Language Maintenance vs. Total Immersion

Hello everyone,
It's been a long time. Sorry for the long absence from the board. I hope everyone is well. I'll try and get back into writing mode by discussing the issue of teaching in the home-language vs. putting kids into classrooms that are run in their L2.
Most of the literature that I have come across seems to favor the initial teaching of children through their first language, then either through some transitional phase move to the second language or concentrate on L1 maintenance; either Static: prevent loss or Developmental: goal proficiency in home language (Otheguy & Otto 1980, The myth of static maintenance in bilingual education). The basic argument is that children who can develop cognitive competence through their first language can utilize their understandings in their learning of a second language. Learning through a first language helps build not only linguistic ability, but also helps to foster psychological factors such as motivation and openness toward learning (affective factors). Critics seem to suggest that concentrating on a first language (that is different to the main language of the surrounding environment) will take up time needed for learning of the main language, and that the home language will compete with the development of the main language.
That seems more like a fear of foreign languages than a logical argument against them. I believe that having more than one language can only increase learning opportunities that are non-existent in mono-cultural/monolingual environments.
In addition, part of learning language is about feeling a need to learn it, and developing that desire. When you drop a child ‘cold turkey’ into a foreign language environment, I think you create a substantial amount of stress for that child. Children will be forced to sit through classes that are completely incomprehensible, and somehow by some kind of Osmosis of language learning (Levenson, 1972, The language experience approach for teaching beginning reading in bilingual education programs), children will pick up a language. It doesn't work...!
According to Krashen (2006, Digest Vol.22 Issue 9)
“Research in first- and second-language acquisition has shown us that we acquire language when we understand what we hear and read, not when we don't…English learners will be forced to sit through several hours a day of incomprehensible instruction. This is a waste of time and money - and a cause of needless frustration for children eager to learn English.”

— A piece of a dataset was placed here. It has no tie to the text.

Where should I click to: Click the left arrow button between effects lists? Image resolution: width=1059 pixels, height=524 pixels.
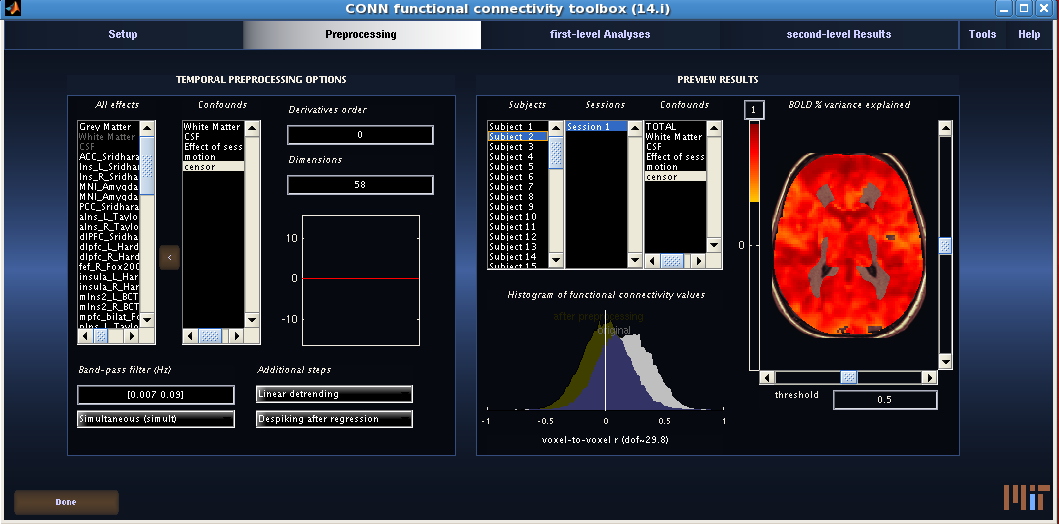pyautogui.click(x=169, y=257)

I would think that in doing so, children would start becoming more defensive. Also because their base language is being de-valorized so much, it may even cause confusion and resentment toward the new language and culture. Legislation, such as article 227 has the potential to alienate, rather than help Ss. I think that it is important to make individuals feel a sense of value for the stuff that they have already learned. We need to provide an environment that facilitates the gradual integration of the new language and that supports both by providing recognition and acceptance of all home languages. Providing such support need not be costly or time-consuming. It would however take individuals who are attuned to the value of a multi-lingual/cultural environment.